La guerre ? Oui, on dirait la guerre, celle qui n’en finit pas de revenir, sous toutes ses formes : guerre des sexes, des générations, des clans, des savoirs ; guerre aussi entre soi et soi-même. Une guerre aux mille facettes, où mille lignes de front qui s’enchevêtrent, mille stratégies mouvantes, mille et une ruses tactiques qui ne cessent de transformer l’aspect du terrain. Une question d’humanité. À chacun de s’y reconnaître comme il pourra, d’être sensible à tel ou tel enjeu. L’essentiel, c’est que cette guerre soit ressentie comme étant la nôtre, et donc comme actuelle, encore et toujours.


À sa création en 1962, Who’s Afraid of Virginia Woolf ? s’inscrivait dans l’époque, dans l’Amérique du début des sixties, sans distance aucune. Pour ne prendre qu’un exemple de ce qui est une évidence, c’est bien pendant la Seconde Guerre Mondiale que George avait occupé un poste de responsabilité à l’Université – et cette guerre se situait bien vingt ans plus tôt, pendant la jeunesse du personnage. Depuis, un demi-siècle ou presque s’est écoulé : les sixties se sont éloignés, Qui a peur de Virginia Woolf ? est toujours là avec nous, toujours présent, et même plus que jamais. Comment faire pour que la pièce n’apparaisse pas comme une pièce historique, sans plus ? Edward Albee lui-même semble s’être posé la question. En 2005, à l’occasion d’une reprise à Broadway, il a en effet retouché en ce sens son texte sur certains points (les allusions à un avortement de Honey ont été fortement atténuées : de fait, depuis la décision de la Cour Suprême américaine qui a décriminalisé l’interruption de grossesse, le choix de Honey ne porte plus la même charge de scandale).

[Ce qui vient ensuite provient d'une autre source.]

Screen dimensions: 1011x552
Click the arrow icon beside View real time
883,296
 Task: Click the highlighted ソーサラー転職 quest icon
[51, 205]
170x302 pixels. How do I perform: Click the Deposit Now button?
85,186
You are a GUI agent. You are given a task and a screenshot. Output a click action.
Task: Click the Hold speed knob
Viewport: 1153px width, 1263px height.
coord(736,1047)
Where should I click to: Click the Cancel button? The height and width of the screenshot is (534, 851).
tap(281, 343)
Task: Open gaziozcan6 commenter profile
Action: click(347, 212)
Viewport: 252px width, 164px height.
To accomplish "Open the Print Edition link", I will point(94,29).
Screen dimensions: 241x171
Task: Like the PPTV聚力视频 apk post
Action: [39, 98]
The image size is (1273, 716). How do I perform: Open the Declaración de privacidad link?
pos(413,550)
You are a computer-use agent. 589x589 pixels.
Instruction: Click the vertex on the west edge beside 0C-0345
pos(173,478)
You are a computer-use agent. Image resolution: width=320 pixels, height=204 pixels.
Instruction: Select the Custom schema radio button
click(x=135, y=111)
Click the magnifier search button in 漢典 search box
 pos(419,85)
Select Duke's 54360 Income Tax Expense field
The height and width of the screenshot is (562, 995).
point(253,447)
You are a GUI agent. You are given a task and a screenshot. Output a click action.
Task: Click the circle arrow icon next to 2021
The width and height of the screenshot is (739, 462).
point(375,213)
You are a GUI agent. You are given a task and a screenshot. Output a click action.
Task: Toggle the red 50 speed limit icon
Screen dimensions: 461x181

Comment faire, donc, pour que le public d’aujourd’hui accède à la profonde actualité de l’oeuvre ? En jouant le texte dans un décor qui se fasse oublier – lumière nocturne, grand canapé, bouteilles – et en le jouant dans tout son tranchant, dans une traduction nouvelle, scrupuleusement fidèle, de sa version la plus récente. À titre personnel, et peut-être parce que je vais me charger de ce rôle-là, je suis particulièrement sensible à la lutte qui oppose George, l’homme des lettres et du « passé » (qui se rêve plus ou moins consciemment en père de son jeune hôte), à Nick, l’homme des sciences et de l’« avenir » (qui tient fugacement lieu de fils imaginaire de son aîné). C’est-à-dire au conflit entre ceux qui n’ont pas su ou voulu se mesurer au pouvoir et ceux qui trouvent tout naturel d’être ambitieux et de réussir à tout prix. Car il me semble que cette bataillelà fait rage aujourd’hui. Mais les autres ne sont pas moins importantes. Et si je parvenais à faire éprouver, l’espèce de paix désespérée qui demeure, par-delà le fracas de toutes les armes, comme l’ultime secret unissant George et Martha – si je parvenais à faire entendre comment ils parviennent à se tendre la main et à se toucher à travers toutes les ruines, j’aurais vraiment atteint mon but.